System Update Applet - Doesn't Work Properly

Hi Fellow Gecko lovers,
There is a nice applet in system tray for getting and installing updates. The Case is that it checks for updates everyday (actually it seems to me several times in a day as i got 2-3 updates during my work) and in its properties i told it to check for updates only once in a month. But the app doesn’t care. It just checks for updates as it was doing (several times a day). Is that a problem for you too? How do you deal with it? What can you suggest me?
Thanks for your help and consideration :slight_smile:

System: openSUSE LEAP 42.1 standard installation, KDE Plasma 5 Desktop

There are several recent threads on this topic.

My opimion is that KDE provide their update software (PackageKit and Apper) for those unfortunates who do not use (open)SUSE, and thus do not have YaST On-line Update. I remover bo the appaer and PackageKit rpms and rely on YOU, which has always been trouble-free. Make sure that * yast2-online-updat*e and yast2-online-update-configuration and yast2-online-update-frontend packages are installed.

isn’t that “native” SUSE applet?

I am not sure ,but I thought that apper (aka Kpackagekit) and PackageKit first appeared in Fedora – they are certainly in the Red Hat/Fedora and Debian repositories.
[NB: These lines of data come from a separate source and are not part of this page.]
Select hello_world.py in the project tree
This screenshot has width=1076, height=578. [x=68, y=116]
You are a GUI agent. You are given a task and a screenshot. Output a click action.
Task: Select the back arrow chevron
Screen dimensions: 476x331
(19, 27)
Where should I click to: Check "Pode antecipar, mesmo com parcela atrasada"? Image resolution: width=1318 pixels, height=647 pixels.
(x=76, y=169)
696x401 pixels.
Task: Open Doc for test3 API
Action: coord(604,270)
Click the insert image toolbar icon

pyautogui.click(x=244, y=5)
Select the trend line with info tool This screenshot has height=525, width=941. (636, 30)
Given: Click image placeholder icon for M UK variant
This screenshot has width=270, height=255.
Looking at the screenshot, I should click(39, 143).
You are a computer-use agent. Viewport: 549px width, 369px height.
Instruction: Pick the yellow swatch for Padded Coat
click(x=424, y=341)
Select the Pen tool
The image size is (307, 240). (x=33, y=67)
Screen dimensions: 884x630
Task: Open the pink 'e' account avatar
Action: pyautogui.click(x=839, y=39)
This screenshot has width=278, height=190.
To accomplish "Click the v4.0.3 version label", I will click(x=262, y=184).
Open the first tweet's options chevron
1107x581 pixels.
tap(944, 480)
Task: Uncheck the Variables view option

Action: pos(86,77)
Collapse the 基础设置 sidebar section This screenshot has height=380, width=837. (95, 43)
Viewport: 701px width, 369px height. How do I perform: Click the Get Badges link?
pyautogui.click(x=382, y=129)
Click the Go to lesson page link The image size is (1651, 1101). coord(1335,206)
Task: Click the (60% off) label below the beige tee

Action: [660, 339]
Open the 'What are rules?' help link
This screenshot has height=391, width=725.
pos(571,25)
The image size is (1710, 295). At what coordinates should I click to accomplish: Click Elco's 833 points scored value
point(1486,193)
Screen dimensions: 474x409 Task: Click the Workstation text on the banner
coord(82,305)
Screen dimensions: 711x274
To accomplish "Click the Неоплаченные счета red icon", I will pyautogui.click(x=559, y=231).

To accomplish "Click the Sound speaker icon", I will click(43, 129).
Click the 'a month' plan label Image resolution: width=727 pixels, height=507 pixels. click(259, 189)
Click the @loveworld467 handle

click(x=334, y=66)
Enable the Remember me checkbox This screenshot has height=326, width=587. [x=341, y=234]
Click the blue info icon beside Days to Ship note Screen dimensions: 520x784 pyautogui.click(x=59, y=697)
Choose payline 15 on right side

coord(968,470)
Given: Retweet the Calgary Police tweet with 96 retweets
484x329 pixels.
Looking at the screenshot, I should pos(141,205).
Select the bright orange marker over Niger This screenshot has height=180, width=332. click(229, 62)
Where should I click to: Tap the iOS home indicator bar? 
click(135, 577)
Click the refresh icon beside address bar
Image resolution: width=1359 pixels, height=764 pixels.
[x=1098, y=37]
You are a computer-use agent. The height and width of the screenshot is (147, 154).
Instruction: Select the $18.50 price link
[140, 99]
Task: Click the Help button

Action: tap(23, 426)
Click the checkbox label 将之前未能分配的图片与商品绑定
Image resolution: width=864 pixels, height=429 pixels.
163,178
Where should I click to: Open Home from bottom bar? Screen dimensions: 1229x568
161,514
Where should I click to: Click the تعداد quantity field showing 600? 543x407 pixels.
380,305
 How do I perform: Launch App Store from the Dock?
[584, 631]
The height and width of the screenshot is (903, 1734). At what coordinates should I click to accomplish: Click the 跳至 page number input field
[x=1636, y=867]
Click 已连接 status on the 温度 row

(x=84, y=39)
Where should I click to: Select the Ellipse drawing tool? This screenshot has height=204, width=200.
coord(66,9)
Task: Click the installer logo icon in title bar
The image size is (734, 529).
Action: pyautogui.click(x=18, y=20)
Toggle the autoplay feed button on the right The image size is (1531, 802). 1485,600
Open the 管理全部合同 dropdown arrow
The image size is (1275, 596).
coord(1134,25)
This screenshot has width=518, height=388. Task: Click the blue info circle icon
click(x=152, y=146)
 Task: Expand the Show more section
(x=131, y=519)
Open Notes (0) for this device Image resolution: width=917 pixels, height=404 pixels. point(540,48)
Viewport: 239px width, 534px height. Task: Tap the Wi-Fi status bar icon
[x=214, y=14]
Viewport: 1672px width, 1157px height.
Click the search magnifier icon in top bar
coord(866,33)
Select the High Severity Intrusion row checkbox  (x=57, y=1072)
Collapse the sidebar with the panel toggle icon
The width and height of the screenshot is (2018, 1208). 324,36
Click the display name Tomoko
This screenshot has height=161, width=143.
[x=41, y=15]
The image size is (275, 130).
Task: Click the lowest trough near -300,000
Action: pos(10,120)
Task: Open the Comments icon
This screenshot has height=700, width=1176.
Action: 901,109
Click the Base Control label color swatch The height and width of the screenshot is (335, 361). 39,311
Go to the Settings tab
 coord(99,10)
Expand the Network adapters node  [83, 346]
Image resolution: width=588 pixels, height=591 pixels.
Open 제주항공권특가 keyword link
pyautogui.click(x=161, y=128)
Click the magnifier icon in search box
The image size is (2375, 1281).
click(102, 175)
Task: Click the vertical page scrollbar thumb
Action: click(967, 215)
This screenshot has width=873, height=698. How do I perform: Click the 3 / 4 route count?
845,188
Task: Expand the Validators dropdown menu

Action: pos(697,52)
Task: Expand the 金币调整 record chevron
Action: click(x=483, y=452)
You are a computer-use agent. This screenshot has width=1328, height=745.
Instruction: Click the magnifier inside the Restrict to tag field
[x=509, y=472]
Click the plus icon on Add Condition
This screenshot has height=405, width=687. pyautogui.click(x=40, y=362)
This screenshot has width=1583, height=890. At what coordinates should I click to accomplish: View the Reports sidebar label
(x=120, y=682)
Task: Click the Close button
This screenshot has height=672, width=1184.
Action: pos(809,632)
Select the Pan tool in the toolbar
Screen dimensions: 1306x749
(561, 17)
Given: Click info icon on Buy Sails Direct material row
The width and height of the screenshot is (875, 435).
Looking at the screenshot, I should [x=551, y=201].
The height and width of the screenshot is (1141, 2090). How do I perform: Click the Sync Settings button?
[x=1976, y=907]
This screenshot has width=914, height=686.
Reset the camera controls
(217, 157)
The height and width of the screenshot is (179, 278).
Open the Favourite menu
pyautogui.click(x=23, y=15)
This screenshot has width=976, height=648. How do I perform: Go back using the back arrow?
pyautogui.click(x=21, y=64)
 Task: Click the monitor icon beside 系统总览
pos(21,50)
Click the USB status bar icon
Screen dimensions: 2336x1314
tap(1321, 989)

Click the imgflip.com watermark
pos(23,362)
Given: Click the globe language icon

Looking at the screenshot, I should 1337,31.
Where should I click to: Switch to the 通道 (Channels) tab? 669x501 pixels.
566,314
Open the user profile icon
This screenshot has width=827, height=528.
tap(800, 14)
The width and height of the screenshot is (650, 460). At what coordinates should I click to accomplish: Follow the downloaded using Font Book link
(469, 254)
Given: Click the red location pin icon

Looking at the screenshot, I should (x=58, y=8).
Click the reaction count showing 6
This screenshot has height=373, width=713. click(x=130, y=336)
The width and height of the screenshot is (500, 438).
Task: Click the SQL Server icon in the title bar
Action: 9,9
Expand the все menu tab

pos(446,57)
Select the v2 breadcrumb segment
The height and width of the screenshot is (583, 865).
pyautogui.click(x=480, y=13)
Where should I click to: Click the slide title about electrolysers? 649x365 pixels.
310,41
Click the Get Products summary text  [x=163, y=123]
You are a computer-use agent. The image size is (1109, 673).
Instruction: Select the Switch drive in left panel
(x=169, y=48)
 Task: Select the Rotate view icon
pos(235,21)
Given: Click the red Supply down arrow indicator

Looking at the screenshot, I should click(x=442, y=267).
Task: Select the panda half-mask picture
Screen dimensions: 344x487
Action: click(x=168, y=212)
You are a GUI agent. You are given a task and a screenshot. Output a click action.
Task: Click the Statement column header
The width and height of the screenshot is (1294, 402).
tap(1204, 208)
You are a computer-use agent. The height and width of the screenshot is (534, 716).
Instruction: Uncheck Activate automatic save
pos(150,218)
I am talking about this applet

http://i.imgur.com/S14MKqY.png

This is a new updater apper is not in Leap

From YaST


│Name  │     │Version  │Repository                           │Size          │Architecture
│apper  │ x   │0.9.2-2.4│42.1-dvd-iso                        │     1.4 MiB│x86_64 
│apper  │      |0.9.2-2.4 │openSUSE-Leap-42.1-Oss │     1.4 MiB│x86_64

No.

It is a PackageKit frontend developed by the same people that developed plasma-nm AFAIK.
I think it was actually written for Fedora.

The name is plasma5-pk-updates btw (if you want to remove it e.g.).

PackageKit is a desktop-agnostic, cross-distribution package management system.
And it is hosted on freedesktop.org:
PackageKit - Main Page

Apper is just one of many frontends.

Apper is in Leap. It’s just not installed by default.
And as it is still a KDE4 application, the update notifier won’t work in Plasma5.
That’s the main reason why this new applet is included and installed by default instead of Apper.

The only other (KDE) option would have been Muon (Kubuntu’s updater, now officially released together with Plasma5). It provides a PackageKit backend as well meanwhile, but that had problems until recently. And it couldn’t be built on Leap because of missing dependencies.

It is available in KDE:Frameworks5 though, also for Leap. But I don’t know if that would work better regarding the reported problem in the first post.
Also check that you don’t have Apper installed (it won’t be removed if you upgraded from 13.2 or earlier).
It might actually be Apper that checks for updates, and as both are PackageKit frontends, PackageKit would notify the new applet about the updates which would display them then.

everything is strange now for me haha
I’ll just keep it. Not a big deal
Thank you ALL !

Apper is in Leap. It’s just not installed by default.
And as it is still a KDE4 application, the update notifier won’t work in Plasma5.
That’s the main reason why this new applet is included and installed by default instead of Apper.

It is available in KDE:Frameworks5 though, also for Leap. But I don’t know if that would work better regarding the reported problem in the first post.
Also check that you don’t have Apper installed (it won’t be removed if you upgraded from 13.2 or earlier).
It might actually be Apper that checks for updates, and as both are PackageKit frontends, PackageKit would notify the new applet about the updates which would display them then.

That is true. I installed Apper for only one reason; That I can Install rpm directly from browser (or with double click in Dolphin) with Apper installer as default application (same as gdebi package installer in Debian-based distros). Maybe there is another way to do this, but I find this way as the easiest.

On my main desktop, I disabled that update applet (in system tray settings).

My normal practice is to reboot twice a week (to boot into Windows so that its anti-virus can update). So I use “zypper up” just before a reboot. I don’t use that update applet.

On a second test system, I did leave the update applet in place in tray settings, just to see what it does. You are right, that it seems to check several times a day. Also, it tells me that there’s an error, and that I should look at the full error message, but it never tells me where to find the full error message.

I’m pretty sure that the error is because my install media (usb) is still enabled as a repo, but normally not plugged in. I set that repo to not auto-refresh. And “zypper up” and “Yast only update” seem happy about that, and only prompts me when they want to install something from the USB. But the update applet complains without details, but then continues and handles update properly anyway.